Please reproduce the passage about Tran Sign from the words "Tran Sign, formerly" through "areas, school zones.", substituting "hand-lettered" for "hand-painted".

EXTRACTED TEXT:
......
When the owners of LaneLight Traffic Technologies received notice that their long-time supplier, Tran Sign, was going out of business, they stepped up. Within weeks, CEO Stephanie Carr and executive director Glenn Radford had finalized the purchase of a historic local business.
“It has always been a good company, had a good reputation and has been the go-to place for signage,” says Carr. “And it has a history. If it didn’t have that recognition, it would have been just another sign company.”
Tran Sign, formerly known as the BC Provincial Sign Shop, was initially established by the BC provincial government in 1947 to manufacture and supply all the traffic signs for B.C.’s roads and highways. At the time, these signs were completely hand-painted.
Tran Sign was purchased by its employees in 1988 and continues to supply signage to clients like the Ministry of Transportation and Infrastructure, BC Transit and LaneLight, whose LED-enhanced warning systems are embedded in stop bars, mid-block crosswalks, roundabouts, heritage areas, school zones.
In February, Carr and Radford received notice that Tran Sign was being acquired by a mainland company, and would move their operations off the Island and jobs would be lost.
......
DATASET CONTENT:
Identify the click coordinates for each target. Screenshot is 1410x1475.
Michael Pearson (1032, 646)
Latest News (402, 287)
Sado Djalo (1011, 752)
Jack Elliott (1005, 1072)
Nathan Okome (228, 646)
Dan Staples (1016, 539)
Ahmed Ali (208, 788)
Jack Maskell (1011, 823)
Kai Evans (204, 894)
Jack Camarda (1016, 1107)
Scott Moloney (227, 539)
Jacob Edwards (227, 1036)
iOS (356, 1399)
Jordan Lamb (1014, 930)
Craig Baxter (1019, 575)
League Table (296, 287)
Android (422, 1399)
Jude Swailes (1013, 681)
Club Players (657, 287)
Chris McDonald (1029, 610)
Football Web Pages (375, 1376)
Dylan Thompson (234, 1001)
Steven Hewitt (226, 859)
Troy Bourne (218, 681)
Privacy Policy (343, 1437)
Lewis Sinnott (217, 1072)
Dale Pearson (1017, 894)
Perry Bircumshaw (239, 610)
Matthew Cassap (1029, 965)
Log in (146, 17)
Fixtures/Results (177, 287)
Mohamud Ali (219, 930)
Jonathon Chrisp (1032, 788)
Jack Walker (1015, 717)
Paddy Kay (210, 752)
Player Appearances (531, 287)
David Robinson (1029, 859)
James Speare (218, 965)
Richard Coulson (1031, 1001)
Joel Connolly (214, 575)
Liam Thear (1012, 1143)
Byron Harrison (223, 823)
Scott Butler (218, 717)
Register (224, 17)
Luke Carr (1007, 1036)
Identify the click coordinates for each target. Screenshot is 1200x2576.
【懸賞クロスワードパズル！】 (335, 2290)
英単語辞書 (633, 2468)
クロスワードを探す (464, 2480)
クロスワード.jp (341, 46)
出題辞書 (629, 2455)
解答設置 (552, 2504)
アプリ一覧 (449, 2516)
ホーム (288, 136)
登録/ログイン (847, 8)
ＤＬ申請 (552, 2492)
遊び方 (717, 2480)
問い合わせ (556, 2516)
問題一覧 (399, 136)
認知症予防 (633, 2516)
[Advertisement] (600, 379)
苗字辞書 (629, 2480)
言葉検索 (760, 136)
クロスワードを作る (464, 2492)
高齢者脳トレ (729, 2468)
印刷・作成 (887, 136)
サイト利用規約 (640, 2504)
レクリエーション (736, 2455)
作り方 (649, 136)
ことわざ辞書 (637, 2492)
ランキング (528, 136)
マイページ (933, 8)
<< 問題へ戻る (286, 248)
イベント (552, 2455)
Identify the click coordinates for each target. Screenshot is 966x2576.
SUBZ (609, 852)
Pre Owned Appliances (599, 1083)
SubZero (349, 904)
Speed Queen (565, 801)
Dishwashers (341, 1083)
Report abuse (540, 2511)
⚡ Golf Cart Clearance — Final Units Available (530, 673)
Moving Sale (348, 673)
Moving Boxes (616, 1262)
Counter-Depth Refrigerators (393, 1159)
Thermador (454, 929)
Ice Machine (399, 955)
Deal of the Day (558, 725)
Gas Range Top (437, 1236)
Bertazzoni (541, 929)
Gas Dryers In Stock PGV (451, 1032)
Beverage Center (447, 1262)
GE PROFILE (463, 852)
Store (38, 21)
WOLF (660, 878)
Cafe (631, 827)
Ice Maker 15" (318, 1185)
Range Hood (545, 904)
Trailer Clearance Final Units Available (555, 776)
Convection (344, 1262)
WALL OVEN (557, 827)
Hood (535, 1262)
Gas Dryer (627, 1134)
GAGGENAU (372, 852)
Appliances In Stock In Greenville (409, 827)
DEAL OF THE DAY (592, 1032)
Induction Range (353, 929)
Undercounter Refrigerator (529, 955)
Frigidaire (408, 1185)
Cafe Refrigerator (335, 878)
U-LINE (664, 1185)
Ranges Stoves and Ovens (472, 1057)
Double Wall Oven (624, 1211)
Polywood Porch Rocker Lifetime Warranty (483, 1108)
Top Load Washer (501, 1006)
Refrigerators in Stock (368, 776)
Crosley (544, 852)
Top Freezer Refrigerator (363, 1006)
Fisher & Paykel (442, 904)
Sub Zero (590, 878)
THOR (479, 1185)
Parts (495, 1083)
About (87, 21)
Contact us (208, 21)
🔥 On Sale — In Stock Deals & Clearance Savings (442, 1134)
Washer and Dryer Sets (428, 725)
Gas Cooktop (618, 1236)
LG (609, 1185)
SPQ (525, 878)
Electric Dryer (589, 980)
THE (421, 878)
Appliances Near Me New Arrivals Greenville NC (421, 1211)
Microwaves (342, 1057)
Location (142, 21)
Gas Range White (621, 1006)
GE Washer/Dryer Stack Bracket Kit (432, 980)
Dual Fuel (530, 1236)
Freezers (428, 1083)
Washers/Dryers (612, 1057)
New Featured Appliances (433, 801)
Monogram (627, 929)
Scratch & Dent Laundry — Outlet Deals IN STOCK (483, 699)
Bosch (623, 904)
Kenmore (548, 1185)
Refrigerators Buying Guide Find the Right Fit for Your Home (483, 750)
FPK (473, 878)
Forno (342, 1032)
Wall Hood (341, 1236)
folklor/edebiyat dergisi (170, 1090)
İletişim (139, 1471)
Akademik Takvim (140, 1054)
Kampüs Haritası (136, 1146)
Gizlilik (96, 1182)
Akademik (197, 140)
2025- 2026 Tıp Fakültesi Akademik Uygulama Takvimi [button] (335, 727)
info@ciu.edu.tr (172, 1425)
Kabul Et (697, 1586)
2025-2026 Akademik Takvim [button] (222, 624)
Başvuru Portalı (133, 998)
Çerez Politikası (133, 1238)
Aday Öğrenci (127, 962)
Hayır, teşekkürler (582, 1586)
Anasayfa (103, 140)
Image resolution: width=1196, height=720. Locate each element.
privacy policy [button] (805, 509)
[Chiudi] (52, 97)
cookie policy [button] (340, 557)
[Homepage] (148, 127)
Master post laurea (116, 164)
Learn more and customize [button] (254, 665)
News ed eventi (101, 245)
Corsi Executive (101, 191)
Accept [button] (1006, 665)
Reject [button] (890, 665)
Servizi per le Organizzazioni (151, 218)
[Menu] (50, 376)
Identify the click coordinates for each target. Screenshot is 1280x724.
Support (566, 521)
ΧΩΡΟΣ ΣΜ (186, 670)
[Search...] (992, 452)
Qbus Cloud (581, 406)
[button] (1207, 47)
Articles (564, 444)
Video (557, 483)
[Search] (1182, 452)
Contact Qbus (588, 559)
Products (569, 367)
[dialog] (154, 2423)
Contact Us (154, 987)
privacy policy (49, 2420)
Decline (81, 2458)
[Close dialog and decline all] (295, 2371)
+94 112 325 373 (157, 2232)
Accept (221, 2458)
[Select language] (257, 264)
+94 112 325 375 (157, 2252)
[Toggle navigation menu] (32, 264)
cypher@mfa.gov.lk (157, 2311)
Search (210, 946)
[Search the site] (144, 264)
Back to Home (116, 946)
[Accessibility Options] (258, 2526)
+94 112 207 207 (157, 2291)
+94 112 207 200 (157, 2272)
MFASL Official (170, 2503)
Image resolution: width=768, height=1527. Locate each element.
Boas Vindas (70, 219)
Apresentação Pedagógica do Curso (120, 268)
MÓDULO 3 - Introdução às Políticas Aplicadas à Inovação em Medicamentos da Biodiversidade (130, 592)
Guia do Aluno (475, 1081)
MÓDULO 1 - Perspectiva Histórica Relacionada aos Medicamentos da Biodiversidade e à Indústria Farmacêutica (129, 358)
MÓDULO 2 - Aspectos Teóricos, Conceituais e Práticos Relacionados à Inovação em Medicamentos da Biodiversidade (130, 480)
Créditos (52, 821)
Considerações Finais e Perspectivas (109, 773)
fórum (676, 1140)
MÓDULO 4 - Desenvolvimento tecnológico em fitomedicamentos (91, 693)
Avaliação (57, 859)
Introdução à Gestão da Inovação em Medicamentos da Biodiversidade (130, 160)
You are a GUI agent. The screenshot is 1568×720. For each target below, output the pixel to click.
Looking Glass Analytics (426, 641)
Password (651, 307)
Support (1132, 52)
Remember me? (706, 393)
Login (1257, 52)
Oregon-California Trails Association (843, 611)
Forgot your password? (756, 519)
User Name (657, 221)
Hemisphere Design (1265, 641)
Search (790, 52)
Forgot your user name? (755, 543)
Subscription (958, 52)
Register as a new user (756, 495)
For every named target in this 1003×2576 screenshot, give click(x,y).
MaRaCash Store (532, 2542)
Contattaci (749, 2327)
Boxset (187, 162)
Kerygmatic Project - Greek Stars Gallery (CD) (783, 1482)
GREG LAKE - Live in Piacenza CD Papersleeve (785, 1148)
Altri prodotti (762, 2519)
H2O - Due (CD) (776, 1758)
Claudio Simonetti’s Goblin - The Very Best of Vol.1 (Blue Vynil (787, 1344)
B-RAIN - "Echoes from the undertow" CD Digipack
......
WRITTEN REPLY:
Tran Sign, formerly known as the BC Provincial Sign Shop, was initially established by the BC provincial government in 1947 to manufacture and supply all the traffic signs for B.C.’s roads and highways. At the time, these signs were completely hand-lettered.
Tran Sign was purchased by its employees in 1988 and continues to supply signage to clients like the Ministry of Transportation and Infrastructure, BC Transit and LaneLight, whose LED-enhanced warning systems are embedded in stop bars, mid-block crosswalks, roundabouts, heritage areas, school zones.